# Asymmetric encryption

## The core idea of asymmetric cryptography

Asymmetric cryptography or public key cryptography is a cryptographic system that uses a pair of keys (public key and private key) which are linked with mathematical dependencies. The more complex math algorithms are used the more difficult it is to crack the cypher. Ideally, the math problem should be so complex that guessing a solution or trying to break it would be literally impossible or unfeasible.

### Public key

Public key can be freely distributed over open networks, Internet or sent via regular mail on the flash drive. It is linked mathematically with its corresponding private key.

### Private key

Private key should always be kept secret from the public. Always. Secret. Within one cryptographic system private key is associated with one single user (one ID, number or username).

The idea of asymmetric cryptography is to make one way irreversible encryption and decryption operations. If a piece of data is encrypted with the public key, it can be decrypted only with the corresponding private key. If data is encrypted with the private key it may be decrypted only by public key matching the pair. It’s like a one-way-lock and one-way-unlock case.

##### Note from Wikipedia

Public key cryptography systems often rely on cryptographic algorithms based on mathematical problems that currently admit no efficient solution — particularly those inherent in certain integer factorization, discrete logarithm, and elliptic curve relationships. Public key algorithms, unlike symmetric key algorithms, do not require a secure channel for the initial exchange of one (or more) secret keys between the parties.

## How it works

In asymmetric cryptographic systems each participants has own pair of keys. Public keys are freely distributed around the system while private keys are hidden secret. Asymmetric encryption eliminates man-in-the-middle attacks because intercepting only a public key is useless. It is the private key which keeps the secret private and hidden from prying eyes.
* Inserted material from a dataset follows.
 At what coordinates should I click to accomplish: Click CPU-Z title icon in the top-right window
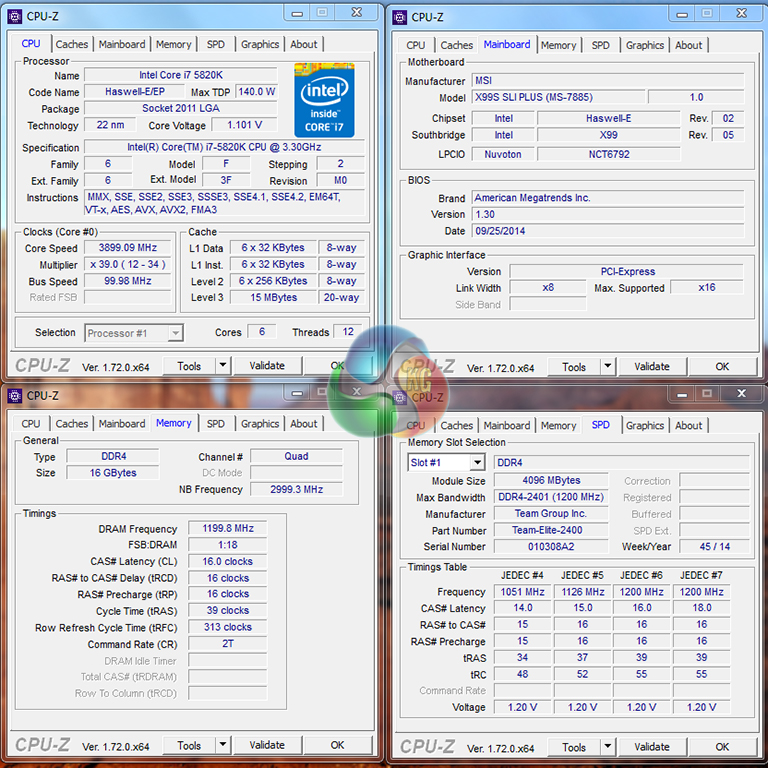point(400,16)
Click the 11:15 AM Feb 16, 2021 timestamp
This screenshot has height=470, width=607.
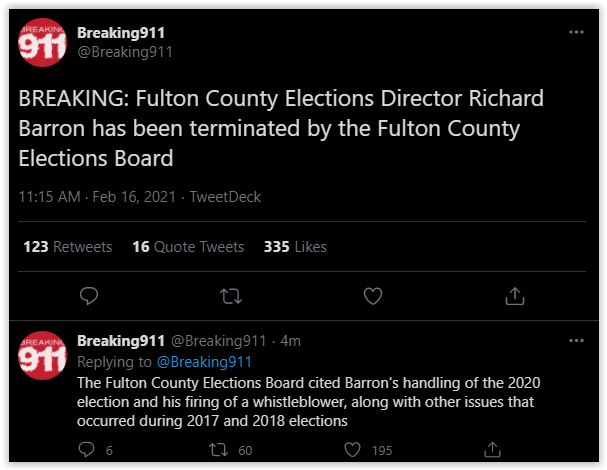[x=97, y=197]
## Examples of applications

##### Asymmetric encryption

Asymmetric encryption algorithms are built the way that data which is going to be sent is always encrypted with the recipient’s public key.

It can be unlocked (decrypted) only with recipient’s private key.

This model allows sending data securely, so that only intended receiver can read actual information.

##### Digital signatures

Digital signatures, unlike asymmetric encryption algorithms, are designed the way that data is encrypted only with the private key of data sender…

… and can be decrypted only with the sender’s public key.

This scheme ensures user authentication because only one single user owns the private key.

## The big deal

In asymmetric encryption a reliable and efficient key management policy becomes crucial. To keep private key protected there may be used some passwords, pins or even biometric verification methods. Design of hardware which stores the private key should be resistant to tampers to extract the secret key. The big deal about asymmetric encryption is how to keep private key a real secret.